• ACTIONS TO TAKE:
1: In the mindfulness essay, reproduce the passage from "Photo by Siora" up to and including "staring at screens.", swapping "screens" for "monitors".
2: According to the essay on mindfulness, which family member had a reader phase during her school days?
3: Explain, using the essay on mindfulness, why the writer has lately been wondering more often whether we are ever truly present in the moment.

:: DOCUMENT SEGMENT ::

I Knew Mindfulness in a Lost Love

Dancing Elephants Press Book Project Prompt Mindfulness

Photo by Siora Photography on Unsplash

Is there ever a moment we’re truly present in the moment? I often wonder about this question, more so lately, because I’ve realised that a huge chunk of our life is spent checking notifications and staring at screens.

I used to read quite a lot as a child. This was important at the time because no one in my immediate family enjoyed reading as much as I did. My mother had her reader phase during her school days and she used to read quite a bit in college as well. But at some point she stopped reading for the pleasure of it. After a while, I came along and resumed a hobby she had left behind.

But here’s the thing — I used to read with such intent concentration that I’d forget the world around me and fully be present in the moment with my thoughts and the words I read. I knew mindfulness in that love for reading.

:::
:: SUPPLIED INFORMATION ::

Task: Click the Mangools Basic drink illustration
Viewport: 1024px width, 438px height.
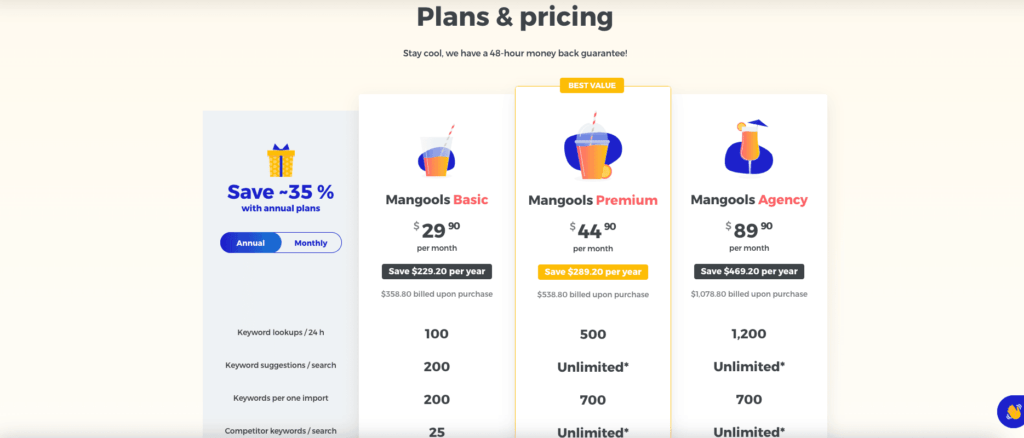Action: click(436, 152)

:::
:: SUPPLIED INFORMATION ::

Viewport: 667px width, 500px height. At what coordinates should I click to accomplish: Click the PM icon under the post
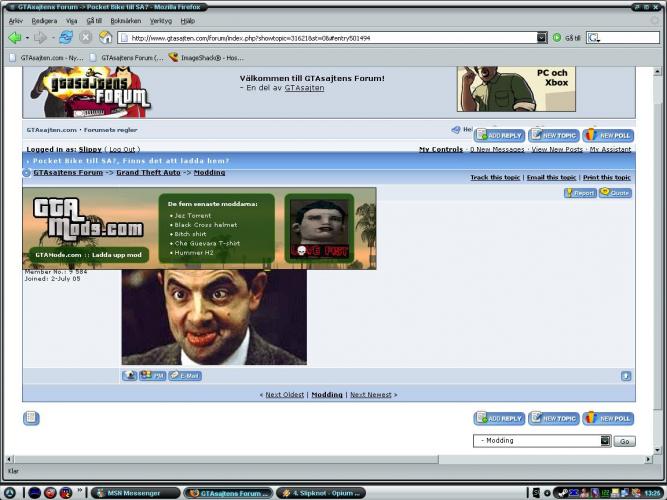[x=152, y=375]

:::
:: SUPPLIED INFORMATION ::

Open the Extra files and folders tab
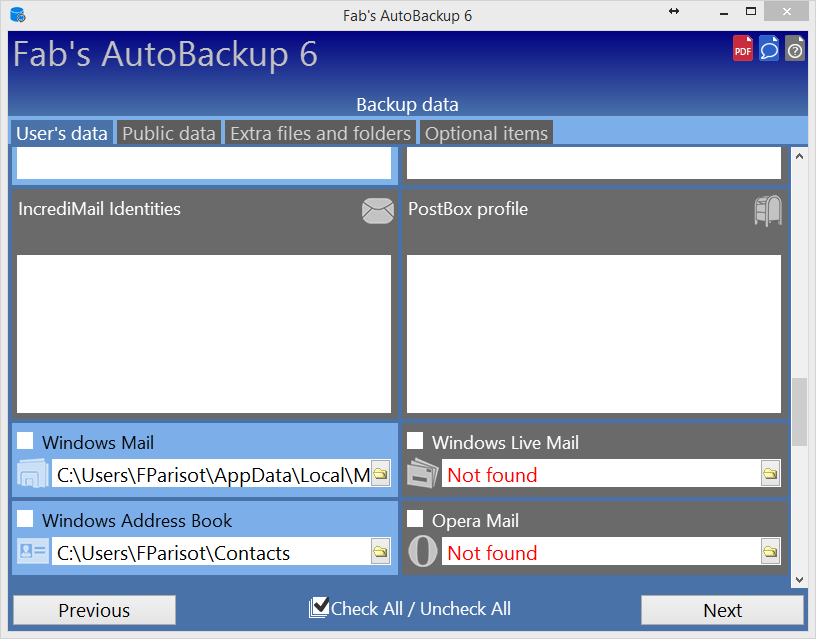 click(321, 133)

:::

• ANSWERS IN ORDER:
1:
Photo by Siora Photography on Unsplash

Is there ever a moment we’re truly present in the moment? I often wonder about this question, more so lately, because I’ve realised that a huge chunk of our life is spent checking notifications and staring at monitors.

2: The writer's mother.

3: The writer has realized that a huge chunk of our life is spent checking notifications and staring at screens.